** Begin RECORDS **
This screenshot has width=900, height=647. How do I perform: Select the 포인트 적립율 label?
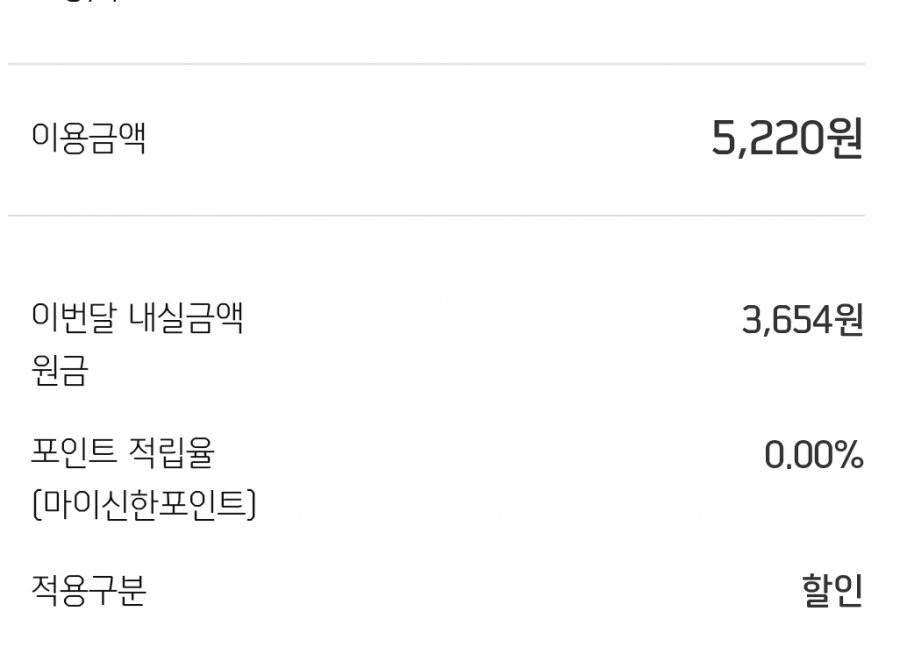123,452
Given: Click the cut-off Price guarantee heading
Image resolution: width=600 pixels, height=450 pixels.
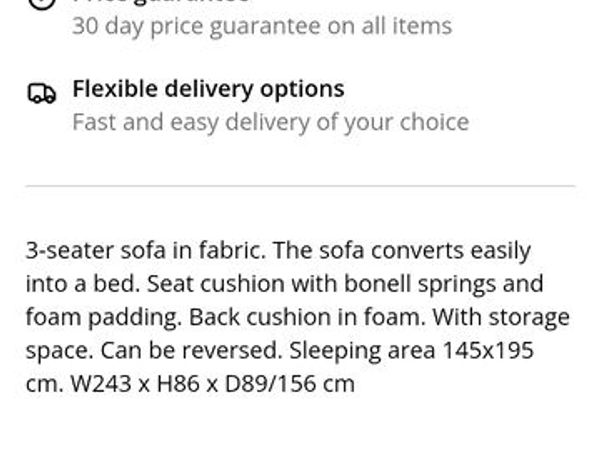Looking at the screenshot, I should click(x=160, y=3).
** End RECORDS **
:: DIRECTIONS FOR THIS TASK ::
Rewrite the material above, replacing "heading" with "header" and leaving everything else unchanged. Omit the pictures from your answer.

:: EXPECTED ANSWER ::
This screenshot has width=900, height=647. How do I perform: Select the 포인트 적립율 label?
123,452
Given: Click the cut-off Price guarantee header
Image resolution: width=600 pixels, height=450 pixels.
Looking at the screenshot, I should click(x=160, y=3).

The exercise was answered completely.